Storage

Storage volumes

SFM stores data in multiple directories, which may be set up as separate volumes:

  • sfm-db-data: Postgres database for sfm-ui data

  • sfm-export-data: exports storage

  • sfm-containers-data: Docker containers data

  • sfm-collection-set-data: collection set data, including WARCs

  • sfm-mq-data: RabbitMQ data

  • sfm-processing: The processing volume is where processed data is stored when using a processing container. (See Command-line exporting/processing.) It is available within containers as /sfm-processing.

Volume types

There are 2 types of volumes:

  • Internal to Docker. The files on the volume will only be available from within Docker containers.

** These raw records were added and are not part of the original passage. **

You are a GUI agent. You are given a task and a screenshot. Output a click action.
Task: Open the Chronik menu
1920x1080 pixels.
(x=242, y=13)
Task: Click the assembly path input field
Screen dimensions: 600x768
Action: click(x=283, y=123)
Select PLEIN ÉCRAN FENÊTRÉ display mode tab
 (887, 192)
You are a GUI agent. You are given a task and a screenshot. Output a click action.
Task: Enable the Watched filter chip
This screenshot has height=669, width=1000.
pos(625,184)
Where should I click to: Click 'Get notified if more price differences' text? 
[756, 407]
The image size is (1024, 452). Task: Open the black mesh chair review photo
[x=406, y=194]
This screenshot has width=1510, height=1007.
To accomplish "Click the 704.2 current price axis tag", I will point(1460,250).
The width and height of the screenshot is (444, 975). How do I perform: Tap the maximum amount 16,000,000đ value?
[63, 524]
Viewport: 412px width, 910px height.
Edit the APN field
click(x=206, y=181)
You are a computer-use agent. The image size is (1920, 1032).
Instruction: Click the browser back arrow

  • Linked to a host location. The files on the volumes will be available from within Docker containers and from the host operating system.

The type of volume is specified in the .env file. When selecting a link to a host location, the path on the host environment must be specified:

# Docker internal volume
DATA_VOLUME_COLLECTION_SET=/sfm-collection-set-data
# Linked to host location
#DATA_VOLUME_COLLECTION_SET=/src/sfm-data/sfm-collection-set-data:/sfm-collection-set-data
# Docker internal volume
PROCESSING_VOLUME=/sfm-processing
# Linked to host location
#PROCESSING_VOLUME=/src/sfm-processing:/sfm-processing

We recommend that you use an internal volume only for development; for other uses linking to a host location is recommended. This make it easier to place the data on specific storage devices (e.g., NFS or EBS) and to backup the data.

File ownership

SFM files are owned by the sfm user (default uid 990) in the sfm group (default gid 990). If you use a link to a host location and list the files, the uid and gid may be listed instead of the user and group names.

If you shell into a Docker container, you will be the root user. Make sure that any operations you perform will not leave behind files that do not have appropriate permissions for the sfm user.

Note then when using Docker for Mac and linking to a host location, the file ownership may not appear as expected.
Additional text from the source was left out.